After you have succssfully installed it I will run through the configuration with you. :smile: 

*Configuration:*

Start your Winamp, a small Jetcast box should appear, click on the hammer icon and set up as follows:

General - check the box and the sound card on your comp. will appear in the first box, the second box should say - microphone

Language - dont check this box! use the default language......

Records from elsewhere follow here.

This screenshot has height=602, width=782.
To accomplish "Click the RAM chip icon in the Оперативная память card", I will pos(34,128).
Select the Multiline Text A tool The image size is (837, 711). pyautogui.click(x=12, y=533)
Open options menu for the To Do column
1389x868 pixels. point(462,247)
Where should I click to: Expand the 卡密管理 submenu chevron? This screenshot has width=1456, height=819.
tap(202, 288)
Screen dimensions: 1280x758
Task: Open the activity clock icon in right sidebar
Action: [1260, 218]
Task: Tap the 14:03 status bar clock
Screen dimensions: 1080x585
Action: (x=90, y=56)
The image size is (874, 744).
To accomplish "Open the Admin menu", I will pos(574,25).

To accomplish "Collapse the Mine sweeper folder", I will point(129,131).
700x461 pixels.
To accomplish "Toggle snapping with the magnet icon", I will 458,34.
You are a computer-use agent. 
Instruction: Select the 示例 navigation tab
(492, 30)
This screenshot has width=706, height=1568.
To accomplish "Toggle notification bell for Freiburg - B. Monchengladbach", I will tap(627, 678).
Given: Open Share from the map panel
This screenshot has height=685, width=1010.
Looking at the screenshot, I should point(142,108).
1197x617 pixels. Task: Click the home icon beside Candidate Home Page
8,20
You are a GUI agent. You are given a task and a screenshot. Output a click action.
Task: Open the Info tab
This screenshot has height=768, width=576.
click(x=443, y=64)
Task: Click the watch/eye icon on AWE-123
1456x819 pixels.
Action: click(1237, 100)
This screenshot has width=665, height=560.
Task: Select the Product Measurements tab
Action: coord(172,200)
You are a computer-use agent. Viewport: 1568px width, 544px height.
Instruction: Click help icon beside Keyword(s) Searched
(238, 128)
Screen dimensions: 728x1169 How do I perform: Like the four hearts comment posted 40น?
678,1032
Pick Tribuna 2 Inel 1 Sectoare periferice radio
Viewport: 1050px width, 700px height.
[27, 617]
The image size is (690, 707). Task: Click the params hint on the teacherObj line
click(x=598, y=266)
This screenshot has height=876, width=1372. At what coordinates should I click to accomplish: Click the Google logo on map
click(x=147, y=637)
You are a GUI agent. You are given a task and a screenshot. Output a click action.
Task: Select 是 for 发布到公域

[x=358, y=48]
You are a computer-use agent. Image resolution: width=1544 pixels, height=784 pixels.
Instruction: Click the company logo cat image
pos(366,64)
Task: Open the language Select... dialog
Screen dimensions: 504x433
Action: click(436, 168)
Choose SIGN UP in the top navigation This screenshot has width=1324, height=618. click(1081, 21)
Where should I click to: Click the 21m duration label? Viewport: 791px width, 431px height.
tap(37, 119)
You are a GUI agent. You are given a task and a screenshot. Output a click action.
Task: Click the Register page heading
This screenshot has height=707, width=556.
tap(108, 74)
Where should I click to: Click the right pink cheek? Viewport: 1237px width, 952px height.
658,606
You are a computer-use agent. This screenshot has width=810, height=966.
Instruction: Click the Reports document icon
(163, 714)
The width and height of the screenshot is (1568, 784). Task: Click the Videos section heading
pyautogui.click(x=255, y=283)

Format - check Use MP3 as streaming format, the next 2 are blank and the quality is set at 48 kbps,but you NEED to configure to 20Kbits/11025Hz STEREO 

Station - Your Station Name

Homepage - Your Homepage

language - English

Genre - ?? whatever you like

Generation - N/A

Commentary - with Comment 

Details - Tune in for Music , Comedy request nites and More!

*******next page*******

DJ Info - your Name , your real e-mail address and sex

*******next page*******

Time - irregular

*******next page*******

Private settings - Do not enter nothing here

*******next page *******

Title format String - the (your name ) Show .... enter http://your ip
******next Page*******

Server - Streaming port is 9000 ... Max Listeners is 8 .........do not enter anything into the config on this page!....

*******next Page*******

Directory Server - check both boxes and click ok, these changes will take place after restarting!!!!.........

RESTART!!!!!PC....... recheck ip after reboot and re-add new ip (if changed to metadata in jetcast)but most importantly REBOOT before a show .. Thanks 

You will now be able to Broadcast! 

Your Address is going to be as Follows - http://(your ip):9000 if you have a firewall(If you have a Firewall or Router you should allow JetCast to have access through ports 9000 9001 & 9010. ) or a router these Ports MUST be opened!!! or it will not work!

www.portfoward.com for router probs

Start winamp and load up your music, select and play a song, click on the satelite icon of the Jetcast box (the first 1) and it should flash green and say "On Air" You're Broadcasting!!!!!

By the way for people to tune in all they do is:

Open Winamp and press ctrl + L and paste your URL including the port. They'll be tuned into you. 

-----------

That's about it ...

Good Luck !! :sayyes:


----------